Data excerpts -
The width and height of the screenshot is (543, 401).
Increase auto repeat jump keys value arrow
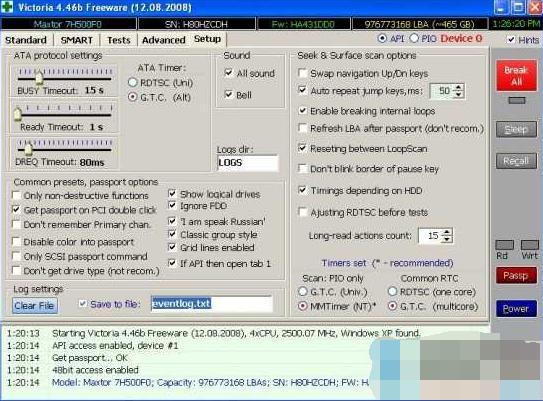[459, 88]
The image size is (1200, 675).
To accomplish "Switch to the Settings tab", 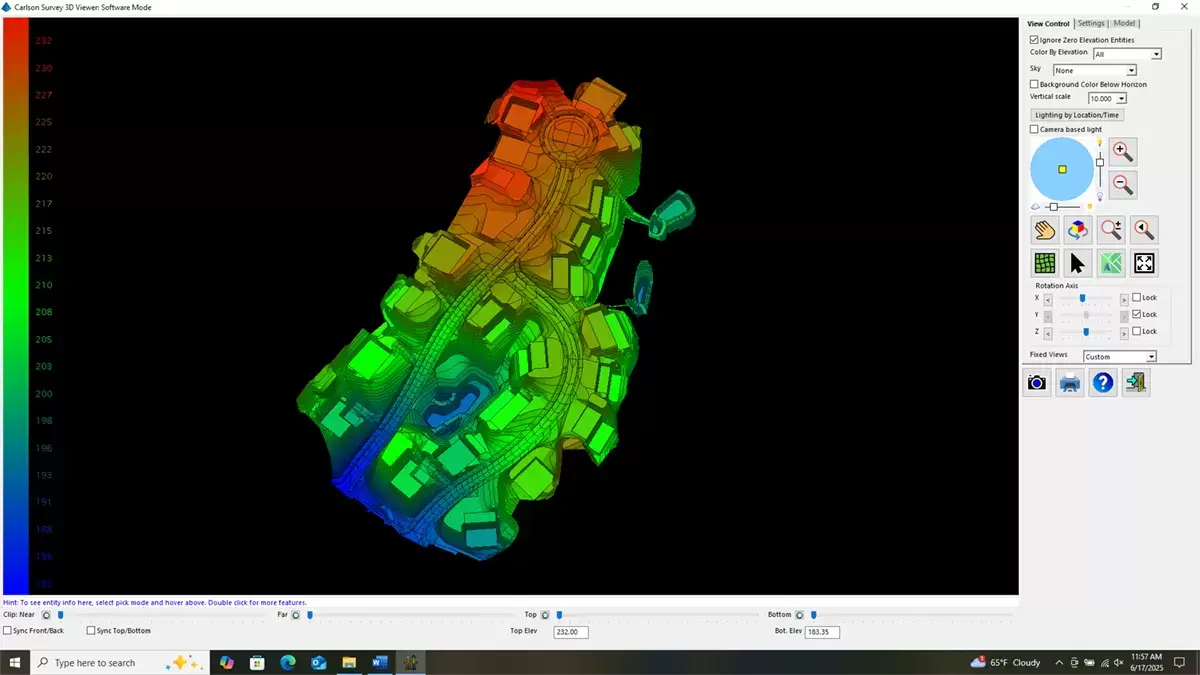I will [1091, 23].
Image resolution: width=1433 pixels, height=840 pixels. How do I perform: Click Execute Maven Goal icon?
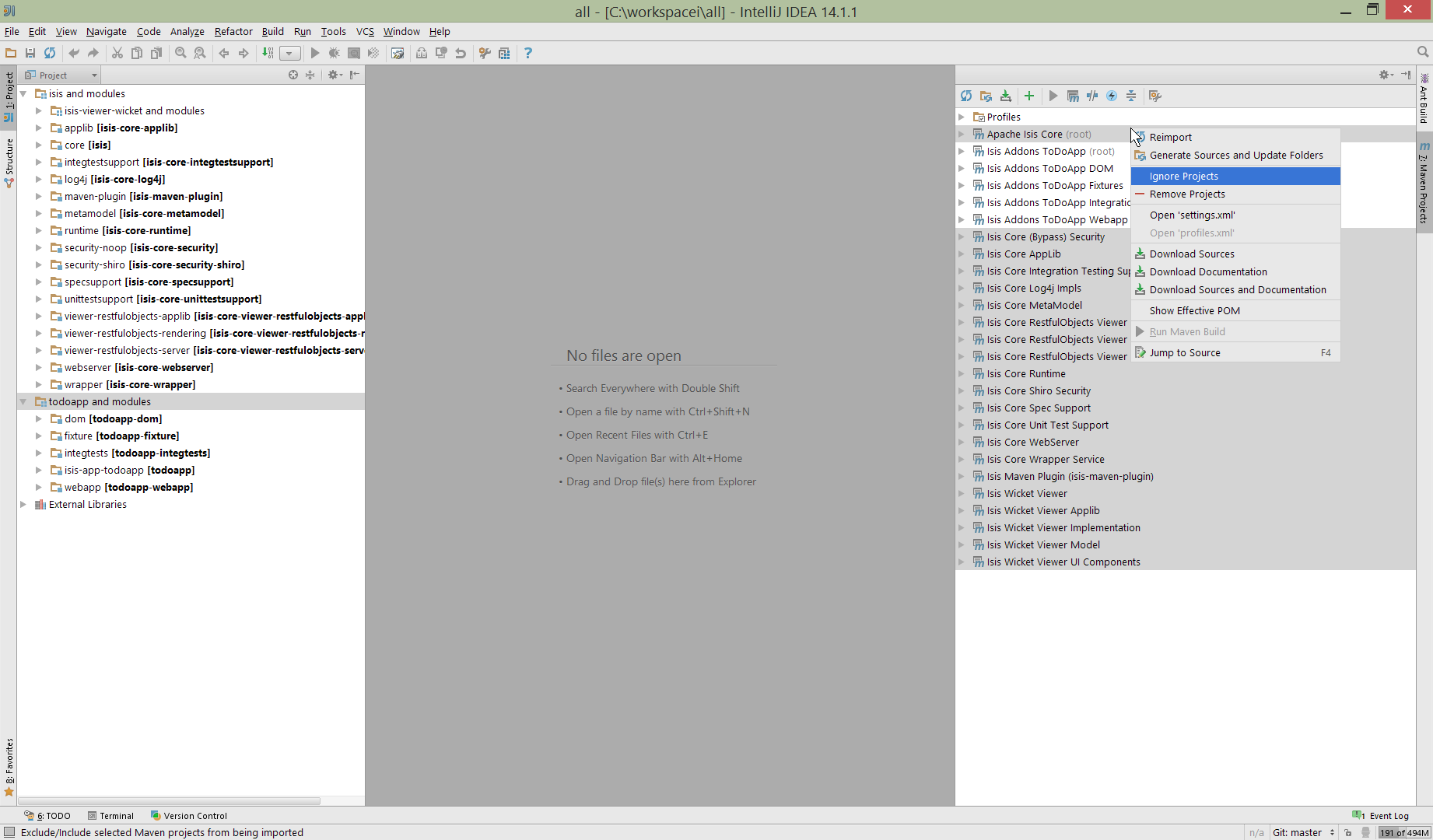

Exercise - Find the string "width" in the entries above. Copy each line where it occurs.

Result of this task -
The width and height of the screenshot is (543, 401).
Image resolution: width=1433 pixels, height=840 pixels. How do I perform: Click Execute Maven Goal icon?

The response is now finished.